PROVIDED INFORMATION →
※

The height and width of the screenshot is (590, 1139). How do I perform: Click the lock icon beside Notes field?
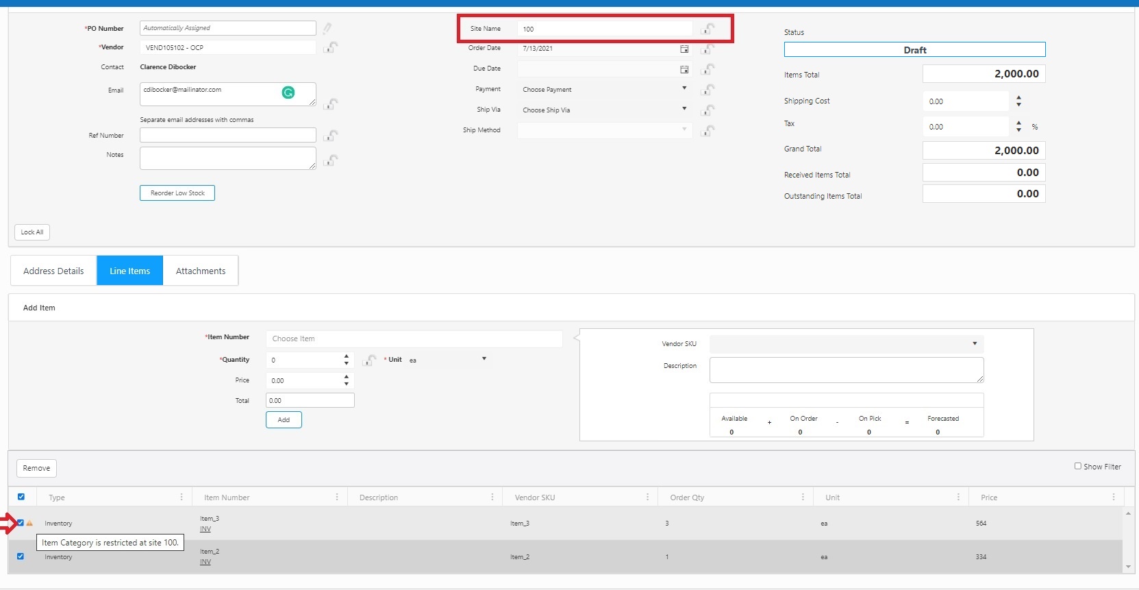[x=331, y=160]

※

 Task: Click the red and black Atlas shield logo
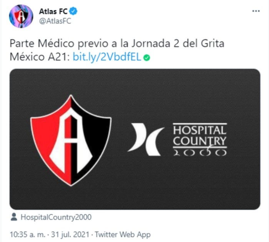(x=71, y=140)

※

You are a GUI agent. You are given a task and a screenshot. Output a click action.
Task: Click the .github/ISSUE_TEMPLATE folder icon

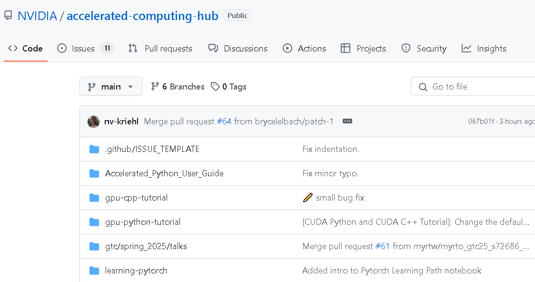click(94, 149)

※

WHAT IS REQUIRED →
Quote the data from the line containing "The height and" through the line containing "[x=331, y=160]" word for word, leaving out the pictures.

TASK ANSWER →
The height and width of the screenshot is (590, 1139). How do I perform: Click the lock icon beside Notes field?
[x=331, y=160]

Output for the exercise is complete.